Rubik

Elizabeth Tan

Rubik
Format
Paperback
Publisher
Brio Books
Country
Australia
Published
1 October 2019
Pages
312
ISBN
9781922267290

Rubik

Elizabeth Tan

Elena Rubik can’t seem to stay dead. She persists: as a set of corneas, as a newsletter subscriber, as a member of fanfiction forums.

Her best friend Jules Valentine meanwhile is unwittingly inveigled into an indie-film turned corporate branding stunt. When Jules leaks information about the true story behind the video - by then an overworked viral meme - wannabe investigative reporter April Kuan is assigned the case. But as April trails Jules all over Perth she too becomes ensnared in the machinations of shady corporate interests as the very laws of physics and time begin to bend.

Rubik is a wide-ranging, brilliantly intertwined novel-in-stories that slips outside the borders of realism.
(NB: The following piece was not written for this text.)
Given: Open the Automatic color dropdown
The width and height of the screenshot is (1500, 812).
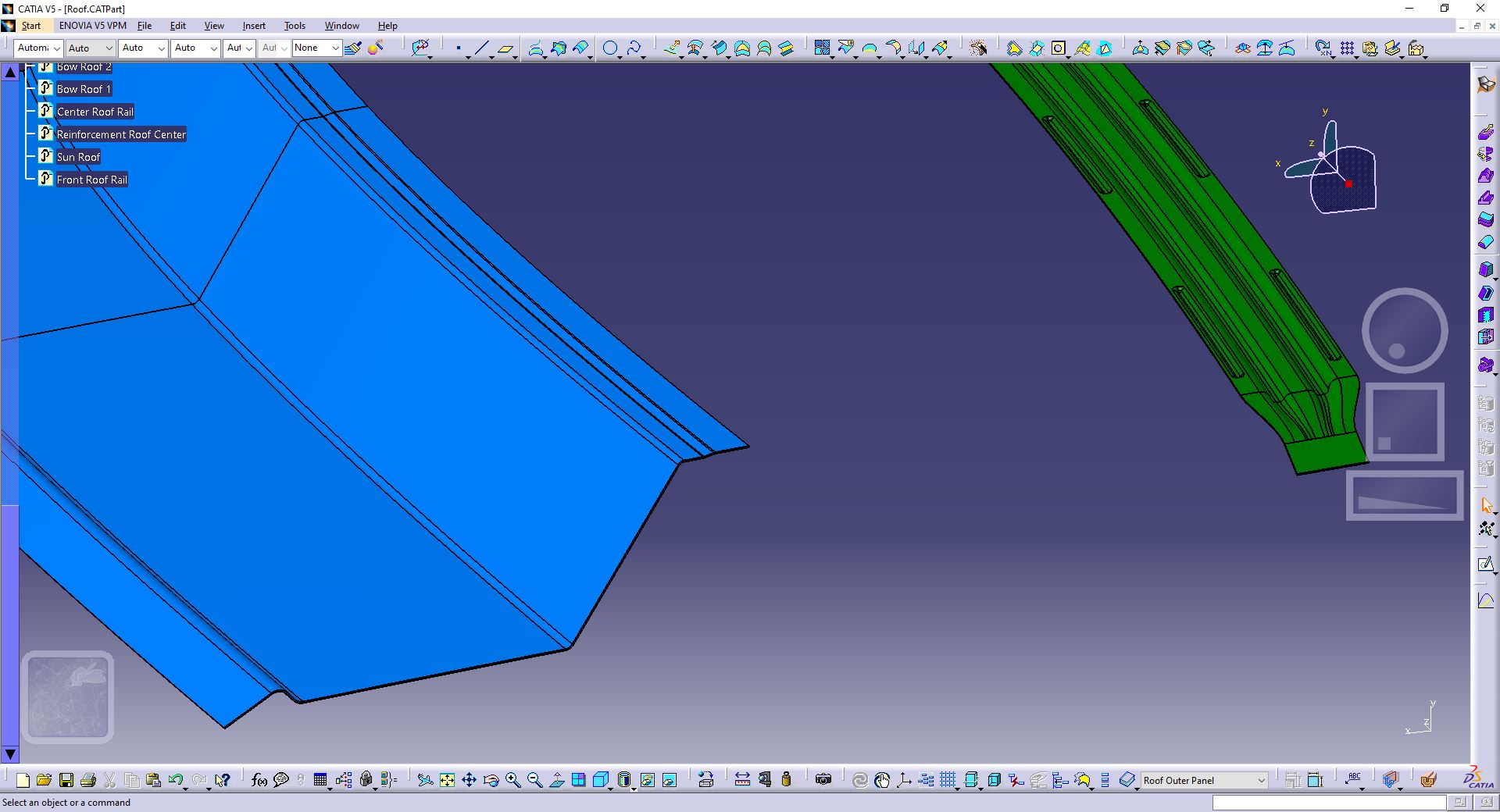Looking at the screenshot, I should coord(38,48).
Spotted with disappearances, mysteries and told with a sharp-edged wit and cutting social commentary, it is an original and ingenious reflection of technological anxiety, loneliness and connectivity in the internet age.     

Review

Rubik is a novel in stories that embraces science fiction, speculative fiction, satire and fantasy. In an ever-expanding array of viewpoints, Rubik slots into place like a Rubik’s cube as you unfold the puzzles. This makes it sound clever and tricky, which it is, but it’s also a novel of great compassion and tenderness.
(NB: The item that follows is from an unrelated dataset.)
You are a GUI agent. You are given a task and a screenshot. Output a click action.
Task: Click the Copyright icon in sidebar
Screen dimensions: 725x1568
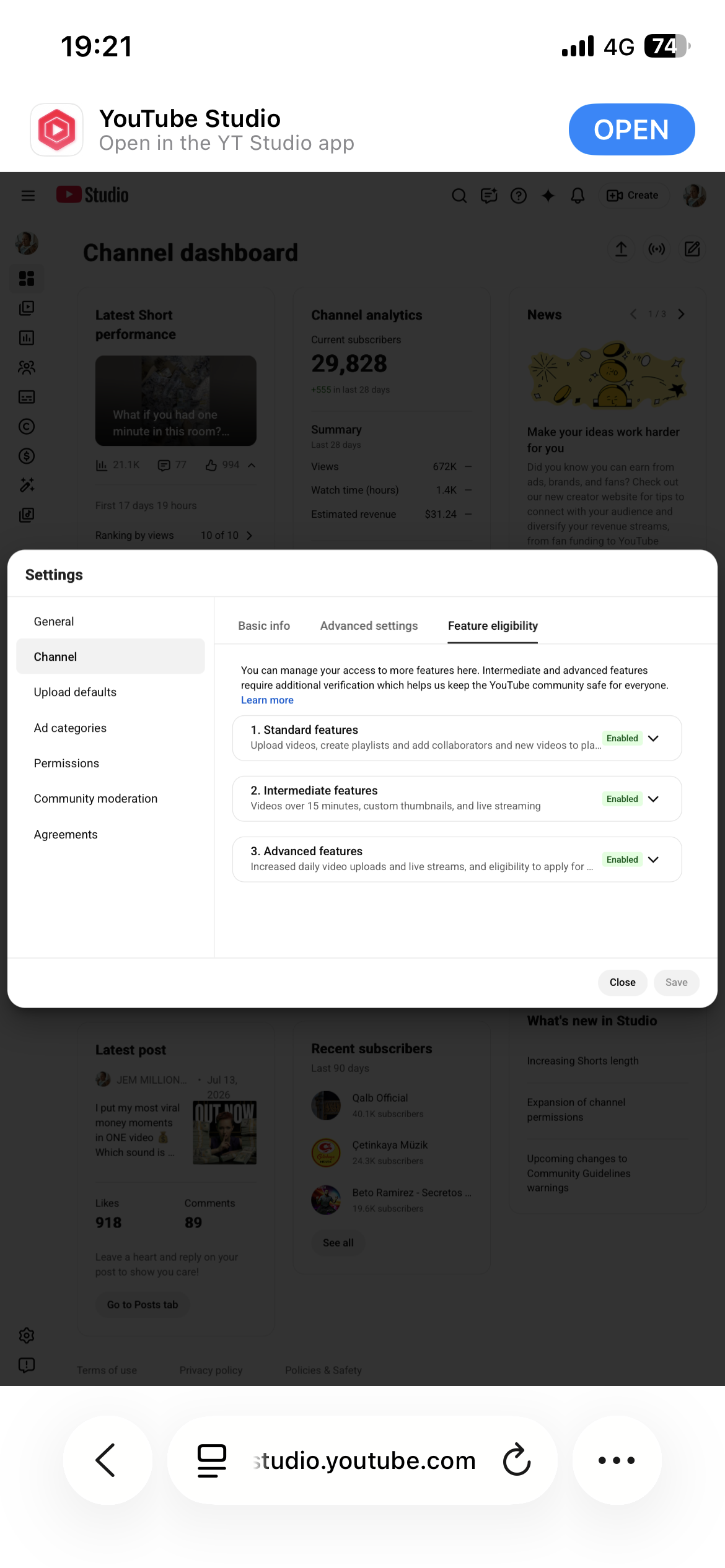tap(27, 426)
Rubik is a book you need to sink into. It starts with the death of Elena Rubik, in a moment of bracing everydayness. As people start to mourn, we fade out – and arrive in Chapter Two with Pikkoro and her multipurpose octopus, Tako. Shifting from suburban Perth to an octopus who knits while its charge goes to primary school is the kind of tonal shift that Rubik continues to deliver over the course of its story-in-stories, yet it very deftly maintains its central axis of loss, grief and connectedness. As each part of the puzzle unfolds and each viewpoint is given space, the world of Rubik continues to open out, with a sharp-eyed focus on technology and consciousness, interconnectedness and the rewards and vulnerabilities of shared experience.

The stories connect artfully in (often very sly) passing references to each other, as well as picking up narratives and characters who are frequently revisited. We return often to Jules, Elena’s close friend who carries a central thread of the story, as well as a recurring cast of well-realised protagonists who occasionally seem to start as an idea, a signifier – but then almost always gain a sense of solidity, of fully realised interaction.

Rubik is an unusual read, one that requires a willingness to go with it, to see how these disparate parts will come together.